Arrivé à la moitié de son stage, Grégory Hugues désigne aussi les spécificités de cette période de formation durant laquelle il se sent plus accompagné qu’employé : « La présence du maître de stage, sa fonction plus proche de l’enseignant que de l’employeur me confortent dans ma position de stagiaire. Mais avant tout, on a une liste de tâches à réaliser au sein de l’officine pour appréhender au mieux le fonctionnement de la pharmacie. Certaines sont moins faciles à expérimenter parce qu’elles ne sont pas pratiquées régulièrement là où on se trouve. Dans mon officine, par exemple, on fait peu d’entretiens pharmaceutiques et on ne prépare pas les piluliers pour les maisons de retraite. En revanche, on a beaucoup développé les huiles essentielles et l’aromathérapie et c’est vraiment intéressant à aborder. »

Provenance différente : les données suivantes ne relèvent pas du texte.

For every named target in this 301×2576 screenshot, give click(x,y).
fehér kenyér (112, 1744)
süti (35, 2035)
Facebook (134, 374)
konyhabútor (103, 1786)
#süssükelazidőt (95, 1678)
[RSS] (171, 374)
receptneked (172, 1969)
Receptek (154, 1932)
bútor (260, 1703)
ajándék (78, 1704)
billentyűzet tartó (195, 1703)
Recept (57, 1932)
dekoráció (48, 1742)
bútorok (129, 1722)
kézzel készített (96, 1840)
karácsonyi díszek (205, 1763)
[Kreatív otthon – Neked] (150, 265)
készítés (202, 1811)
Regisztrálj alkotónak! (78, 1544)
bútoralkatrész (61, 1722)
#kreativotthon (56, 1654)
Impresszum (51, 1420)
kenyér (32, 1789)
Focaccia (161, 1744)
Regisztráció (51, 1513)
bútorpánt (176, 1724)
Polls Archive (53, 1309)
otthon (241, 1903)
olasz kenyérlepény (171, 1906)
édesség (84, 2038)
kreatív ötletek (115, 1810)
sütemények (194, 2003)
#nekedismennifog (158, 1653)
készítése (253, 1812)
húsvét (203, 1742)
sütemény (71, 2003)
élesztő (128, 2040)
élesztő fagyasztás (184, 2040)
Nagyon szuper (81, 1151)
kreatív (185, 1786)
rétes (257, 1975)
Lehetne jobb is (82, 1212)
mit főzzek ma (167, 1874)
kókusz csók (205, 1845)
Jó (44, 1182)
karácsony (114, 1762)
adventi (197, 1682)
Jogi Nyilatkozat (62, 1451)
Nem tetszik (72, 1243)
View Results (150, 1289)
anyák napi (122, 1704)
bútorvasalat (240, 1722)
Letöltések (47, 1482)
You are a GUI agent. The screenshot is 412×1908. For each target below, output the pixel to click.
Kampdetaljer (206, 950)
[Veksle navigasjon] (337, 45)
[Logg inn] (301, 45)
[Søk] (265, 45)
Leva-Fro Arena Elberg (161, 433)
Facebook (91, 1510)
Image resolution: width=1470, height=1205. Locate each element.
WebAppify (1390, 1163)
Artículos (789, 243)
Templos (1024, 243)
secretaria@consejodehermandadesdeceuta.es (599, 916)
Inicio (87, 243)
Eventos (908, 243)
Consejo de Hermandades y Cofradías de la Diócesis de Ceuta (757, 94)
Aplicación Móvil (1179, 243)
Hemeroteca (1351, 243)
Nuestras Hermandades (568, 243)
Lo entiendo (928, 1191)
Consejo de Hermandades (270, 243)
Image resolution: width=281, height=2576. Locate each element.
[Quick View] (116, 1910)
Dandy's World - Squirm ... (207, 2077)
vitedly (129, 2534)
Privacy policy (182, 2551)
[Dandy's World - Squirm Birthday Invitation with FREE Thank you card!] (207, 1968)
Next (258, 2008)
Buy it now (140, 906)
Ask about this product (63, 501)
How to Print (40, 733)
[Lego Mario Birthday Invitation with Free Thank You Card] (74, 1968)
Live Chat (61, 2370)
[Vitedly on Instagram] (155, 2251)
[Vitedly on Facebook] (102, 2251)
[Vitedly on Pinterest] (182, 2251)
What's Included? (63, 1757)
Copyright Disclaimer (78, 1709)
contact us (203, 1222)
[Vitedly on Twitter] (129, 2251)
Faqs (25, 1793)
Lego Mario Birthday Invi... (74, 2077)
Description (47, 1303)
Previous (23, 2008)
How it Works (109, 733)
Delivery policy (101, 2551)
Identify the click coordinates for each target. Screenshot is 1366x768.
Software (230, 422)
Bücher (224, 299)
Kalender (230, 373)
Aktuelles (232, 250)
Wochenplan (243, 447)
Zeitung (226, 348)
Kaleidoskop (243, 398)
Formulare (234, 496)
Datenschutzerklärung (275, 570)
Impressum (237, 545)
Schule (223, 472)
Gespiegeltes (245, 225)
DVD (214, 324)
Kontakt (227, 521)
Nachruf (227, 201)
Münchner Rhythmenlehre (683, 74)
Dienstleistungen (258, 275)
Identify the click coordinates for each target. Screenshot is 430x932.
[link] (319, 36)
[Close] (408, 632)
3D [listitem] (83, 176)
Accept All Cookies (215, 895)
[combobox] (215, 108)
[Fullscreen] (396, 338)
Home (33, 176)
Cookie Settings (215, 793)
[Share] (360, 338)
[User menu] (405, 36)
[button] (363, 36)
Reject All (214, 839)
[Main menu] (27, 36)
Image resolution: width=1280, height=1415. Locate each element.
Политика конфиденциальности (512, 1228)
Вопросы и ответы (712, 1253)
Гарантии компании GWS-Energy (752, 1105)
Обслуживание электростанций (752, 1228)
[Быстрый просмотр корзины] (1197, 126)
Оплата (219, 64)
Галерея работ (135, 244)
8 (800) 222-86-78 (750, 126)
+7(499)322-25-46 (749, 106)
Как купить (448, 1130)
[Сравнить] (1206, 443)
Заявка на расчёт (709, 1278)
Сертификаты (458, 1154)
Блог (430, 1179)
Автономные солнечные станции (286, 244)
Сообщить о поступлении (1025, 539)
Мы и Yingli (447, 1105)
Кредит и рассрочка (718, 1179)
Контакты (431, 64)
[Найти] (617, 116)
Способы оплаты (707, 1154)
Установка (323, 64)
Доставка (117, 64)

La qualité du stage et ses bénéfices sont cependant intimement liés à la philosophie du lieu d’accueil et à l’engagement du tuteur et de son équipe. « Certains de mes camarades de promotion sont considérés comme des employés à bas prix et leur formation est carrément mise de côté. » D’autres se disent corvéables à merci et même sous-payés, notamment par rapport aux stagiaires de la filière industrie. Des déconvenues que l’étudiant pourra éviter à condition de bien choisir, au préalable, son lieu et son maître de stage.